Home > Ephemeris Program, Events, GTAS Outreach Event, Solar Eclipse, Sun > 10/23/2014 – Ephemeris – Partial solar eclipse tonight for most of the US

10/23/2014 – Ephemeris – Partial solar eclipse tonight for most of the US

October 23, 2014

Ephemeris for Thursday, October 23rd.  The sun will rise at 8:08.  It’ll be up for 10 hours and 36 minutes, setting at 6:44.  The moon is new today, and won’t be visible.

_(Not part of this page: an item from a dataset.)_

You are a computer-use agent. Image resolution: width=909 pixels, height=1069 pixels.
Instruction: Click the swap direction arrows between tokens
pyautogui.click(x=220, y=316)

This evening there will be a partial solar eclipse, in which we will see only the first part before the sun sets.  The eclipse will be visible for all but the extreme eastern part of the country.  It will be a partial eclipse for all who can see it because the core of the Moon’s shadow will miss the Earth to the north.  For the Interlochen Public Radio listening area (Northwestern Lower Michigan) the eclipse will star a couple of minutes before or after 5:32 p.m. and will end at sunset around 6:44 p.m.  The low position of the sun make a lack of cloud cover necessary to be able to see it.  Proper approved solar filters, or a projection method are necessary to view the eclipse.  Do Not Look Directly at the Sun!  The NMC Observatory south of Traverse City will be open, weather permitting starting at 5 p.m.  Also the Platte River Point location at the Sleeping Bear Dunes National Lakeshore will also be available.

An added attraction for this eclipse is the appearance of the largest sunspot group to appear on the sun in years.

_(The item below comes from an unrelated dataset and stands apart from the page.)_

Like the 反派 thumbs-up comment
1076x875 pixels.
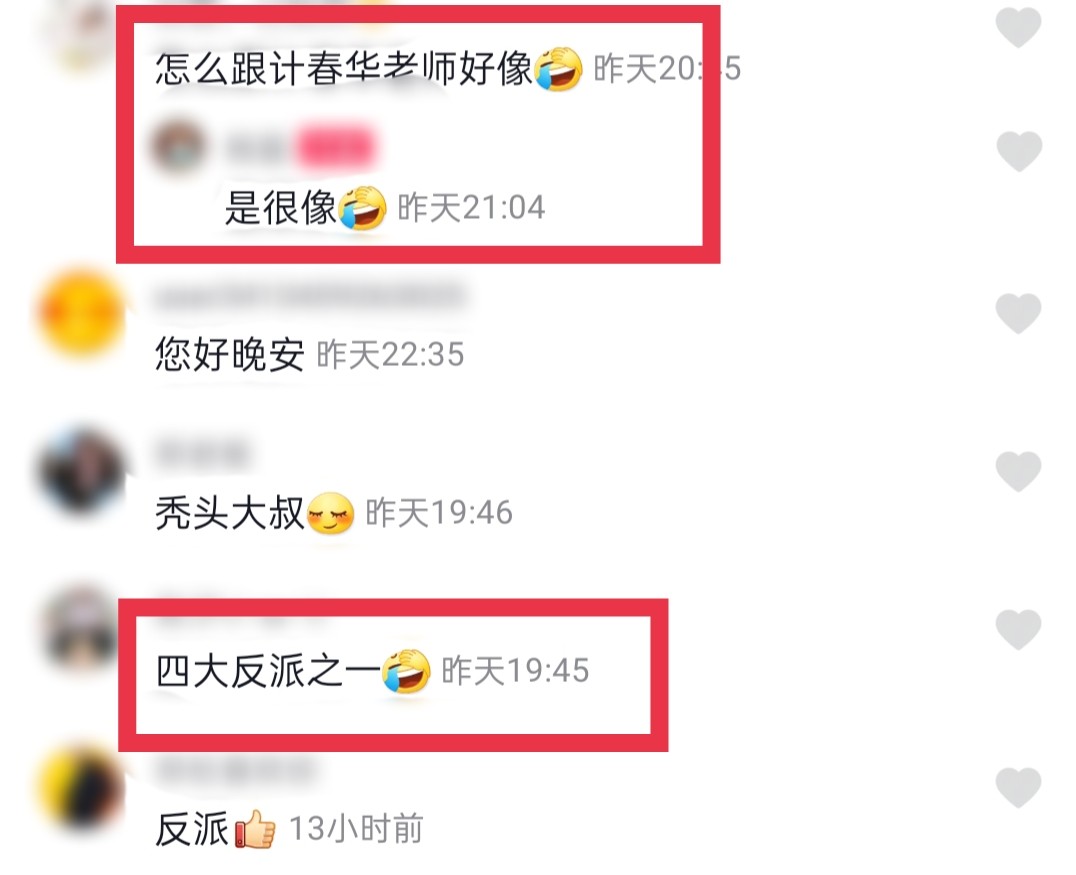point(1018,787)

Times are for the Traverse City/Interlochen area of Michigan.  They may be different for your location.


Solar Eclipse coverage

Coverage of the partial solar eclipse of October 23, 2014. Credit: NASA.

Setting partially eclipsed sun

The setting partially eclipsed sun from Traverse City. Created using Stellarium.

Pinhole projection

Partially eclipsed sun using a series of pinholes projected on a reasonably white surface.

Big Sunspot

The Sun at 1:30 a.m. 10/23/2014 with large sunspot group AR 2192. Credit NASA – Solar Dynamics Observatory.

This baby gave off a X Class flare yesterday (10/22/2014).  Could be more in store.  Maybe we’ll see an aurora later this week.